Essi si rendono conto che Dio agisce in Gesù (questo significa il “timore” che sentono, che significa rispetto). La gente comprende che è finito il tempo dell’assenza di profeti, è sorto un “grande profeta”. I presenti vedono in Gesù l’Elia della fine dei tempi; anche quel profeta infatti aveva resuscitato il figlio di una vedova (come ci racconta la prima lettura), come Gesù aveva ricordato nella sinagoga di Nazareth.

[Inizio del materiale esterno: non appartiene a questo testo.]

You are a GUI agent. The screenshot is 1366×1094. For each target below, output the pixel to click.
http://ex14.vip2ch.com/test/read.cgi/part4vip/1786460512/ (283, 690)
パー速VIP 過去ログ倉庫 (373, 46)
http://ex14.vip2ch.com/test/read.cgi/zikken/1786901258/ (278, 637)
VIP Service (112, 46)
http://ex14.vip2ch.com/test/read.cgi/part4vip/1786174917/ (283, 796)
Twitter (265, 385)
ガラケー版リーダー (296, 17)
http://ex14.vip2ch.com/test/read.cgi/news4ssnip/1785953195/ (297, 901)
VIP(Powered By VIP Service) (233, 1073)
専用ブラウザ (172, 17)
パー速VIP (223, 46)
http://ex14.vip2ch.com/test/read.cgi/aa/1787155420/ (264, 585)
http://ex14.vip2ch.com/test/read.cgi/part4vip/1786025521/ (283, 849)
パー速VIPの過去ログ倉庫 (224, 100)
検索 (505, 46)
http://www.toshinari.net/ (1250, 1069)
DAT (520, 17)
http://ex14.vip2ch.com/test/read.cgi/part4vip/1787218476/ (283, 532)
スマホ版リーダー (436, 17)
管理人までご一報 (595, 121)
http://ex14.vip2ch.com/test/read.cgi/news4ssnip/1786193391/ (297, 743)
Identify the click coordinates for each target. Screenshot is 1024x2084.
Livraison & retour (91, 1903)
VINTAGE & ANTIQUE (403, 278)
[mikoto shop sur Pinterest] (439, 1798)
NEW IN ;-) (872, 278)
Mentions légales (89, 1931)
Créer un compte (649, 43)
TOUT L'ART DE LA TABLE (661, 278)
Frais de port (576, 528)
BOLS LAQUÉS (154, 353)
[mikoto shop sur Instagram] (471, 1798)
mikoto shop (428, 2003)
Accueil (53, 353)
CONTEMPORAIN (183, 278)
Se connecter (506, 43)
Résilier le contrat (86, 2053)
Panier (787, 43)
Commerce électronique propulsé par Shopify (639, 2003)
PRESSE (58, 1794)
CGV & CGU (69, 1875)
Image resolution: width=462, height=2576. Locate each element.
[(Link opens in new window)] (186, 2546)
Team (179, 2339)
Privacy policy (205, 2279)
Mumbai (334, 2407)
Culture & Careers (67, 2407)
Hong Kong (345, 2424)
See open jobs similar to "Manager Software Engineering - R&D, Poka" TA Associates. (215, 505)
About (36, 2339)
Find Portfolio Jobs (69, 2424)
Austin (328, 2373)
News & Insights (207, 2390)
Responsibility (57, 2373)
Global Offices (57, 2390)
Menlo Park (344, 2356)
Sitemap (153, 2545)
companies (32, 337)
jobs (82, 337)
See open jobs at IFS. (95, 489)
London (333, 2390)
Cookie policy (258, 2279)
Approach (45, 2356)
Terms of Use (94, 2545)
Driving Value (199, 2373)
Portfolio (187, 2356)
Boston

Riconoscono che è giunto il tempo della “visita” di Dio al suo popolo (come aveva annunciato Zaccaria nel suo canto di lode, Lc 1,78) perché si è ricordato della sua misericordia.
La seconda conseguenza del gesto di Gesù è che la fama di lui espande, preparando così la risposta che Gesù darà ai discepoli di Giovanni battista che chiedono a Gesù se è proprio lui il Messia. Restituendo un figlio a sua madre Gesù rivela un aspetto importante della sua missione: egli è colui che dà vita, come Dio.
Lo sguardo di Gesù sa scoprire la sofferenza nascosta e silenziosa; il suo cuore sa soffrire insieme a chi soffre. La “buona notizia” non è solo che Gesù dona la vita a un morto, ma che ridona il figlio vivo alla madre rimasta sola. Ridona vita e tutto quello che ne segue: gioia, speranza, senso. Questa è la “buona notizia” per ciascuno di noi oggi: quando la vita viene meno, nel passaggi dovuti all’età, alla malattia, alla partenza di persone care, Gesù incrocia il nostro cammino; non ci toglie le difficoltà, neppure la morte, ma sente compassione e fa rinascere la speranza, la fiducia, il coraggio di vivere con le difficoltà.
In questa pagina di Luca vediamo che Gesù fa conoscere la salvezza e l’amore di Dio mentre ricostruisce un rapporto familiare di amore, vicinanza, compagnia, protezione: ricostruisce una famiglia. Così Dio si rivela: aprendo di nuovo la strada dell’incontro, dell’amore. Se Dio si fa conoscere così, allora possiamo rispondere a Lui quando costruiamo rapporti di comunione, quando cerchiamo di restare fedeli nel momento della prova, quando sfidiamo la morte dell’egoismo con la forza della compassione e della misericordia; quando mettiamo la nostra vita al servizio di chi non può avere vita piena.